Our therapeutic strategy has been to target normal cellular PrP itself, the substrate for prion propagation, and not the disease-related assemblies of misfolded PrP that accumulate during disease. We reasoned, given the diversity of these species, that drugs binding prions themselves would lead to the rapid development of resistance and indeed this has been shown to be the case with drugs developed elsewhere.

There may be important lessons here for other neurodegenerative diseases. For example, this may be critical in determining whether monoclonal antibody drugs targeting amyloid-beta fibrils or other assemblies, which also exist as structural polymorphs, have a sustained therapeutic effect or result in strain selection and evolution of resistant sub-strains as in prion diseases.
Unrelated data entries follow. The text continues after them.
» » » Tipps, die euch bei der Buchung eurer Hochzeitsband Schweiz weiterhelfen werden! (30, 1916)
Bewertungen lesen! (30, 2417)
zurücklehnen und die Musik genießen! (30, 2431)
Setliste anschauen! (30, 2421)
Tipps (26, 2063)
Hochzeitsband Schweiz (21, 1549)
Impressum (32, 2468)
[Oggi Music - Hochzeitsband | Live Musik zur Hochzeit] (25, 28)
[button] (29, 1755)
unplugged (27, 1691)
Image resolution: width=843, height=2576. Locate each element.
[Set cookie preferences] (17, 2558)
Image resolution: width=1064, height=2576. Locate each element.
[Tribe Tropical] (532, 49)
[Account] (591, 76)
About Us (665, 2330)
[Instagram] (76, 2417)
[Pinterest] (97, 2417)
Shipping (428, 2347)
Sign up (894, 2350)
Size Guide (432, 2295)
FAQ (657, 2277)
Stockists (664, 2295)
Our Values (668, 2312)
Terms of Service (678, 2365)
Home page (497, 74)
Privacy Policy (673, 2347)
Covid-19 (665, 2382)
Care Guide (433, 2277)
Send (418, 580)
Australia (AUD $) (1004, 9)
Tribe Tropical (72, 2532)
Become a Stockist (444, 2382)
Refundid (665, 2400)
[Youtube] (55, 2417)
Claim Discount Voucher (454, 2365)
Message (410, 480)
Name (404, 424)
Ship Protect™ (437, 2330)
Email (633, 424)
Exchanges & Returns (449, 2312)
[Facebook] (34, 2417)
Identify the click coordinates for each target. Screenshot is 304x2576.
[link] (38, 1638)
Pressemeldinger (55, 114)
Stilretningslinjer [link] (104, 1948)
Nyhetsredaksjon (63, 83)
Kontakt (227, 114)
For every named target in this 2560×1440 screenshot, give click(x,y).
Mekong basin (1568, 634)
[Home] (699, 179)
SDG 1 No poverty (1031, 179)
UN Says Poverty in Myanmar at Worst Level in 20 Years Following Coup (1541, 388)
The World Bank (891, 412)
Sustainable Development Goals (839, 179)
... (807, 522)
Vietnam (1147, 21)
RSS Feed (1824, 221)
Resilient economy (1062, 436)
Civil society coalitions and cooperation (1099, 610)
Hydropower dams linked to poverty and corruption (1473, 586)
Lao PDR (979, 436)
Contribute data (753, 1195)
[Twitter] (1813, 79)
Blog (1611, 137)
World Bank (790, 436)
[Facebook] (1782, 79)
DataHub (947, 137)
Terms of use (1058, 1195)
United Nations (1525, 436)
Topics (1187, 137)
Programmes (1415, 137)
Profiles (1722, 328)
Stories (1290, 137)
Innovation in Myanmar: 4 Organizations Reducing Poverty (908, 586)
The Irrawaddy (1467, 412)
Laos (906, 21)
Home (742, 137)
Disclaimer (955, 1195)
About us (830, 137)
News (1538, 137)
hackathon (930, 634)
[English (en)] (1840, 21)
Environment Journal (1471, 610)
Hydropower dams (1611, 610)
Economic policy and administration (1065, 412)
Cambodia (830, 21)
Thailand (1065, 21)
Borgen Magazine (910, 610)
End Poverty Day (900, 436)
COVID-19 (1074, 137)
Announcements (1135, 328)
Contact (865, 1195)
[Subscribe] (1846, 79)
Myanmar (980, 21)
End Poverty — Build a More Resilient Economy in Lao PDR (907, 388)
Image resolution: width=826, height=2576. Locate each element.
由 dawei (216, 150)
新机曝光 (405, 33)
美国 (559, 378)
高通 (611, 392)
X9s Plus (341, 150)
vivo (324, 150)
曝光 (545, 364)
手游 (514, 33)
A number of pharmaceutical and biotech companies are however developing gene targeting methods, conceptually analogous to those we demonstrated many years ago block prion pathogenesis, to reduce expression of proteins implicated in various neurodegenerative diseases. Given the complexity and diversity of AD, in which multiple proteinopathies are involved, it is likely that effective treatments are going to require a cocktail of drugs hitting multiple targets.

Another key consideration is the importance of accurate diagnosis and early treatment, not only for the obvious need to intervene before irreversible brain cell loss has occurred, but because at the stage where significant cell death (with release of toxic materials) is occurring, these secondary non-specific neurodegenerative processes may dominate and be unresponsive to the specific targeted therapies. The ultimate aim must be to identify these pathogenic processes very early (ideally pre-clinically) and intervene to delay, and eventually prevent, clinical progression or onset.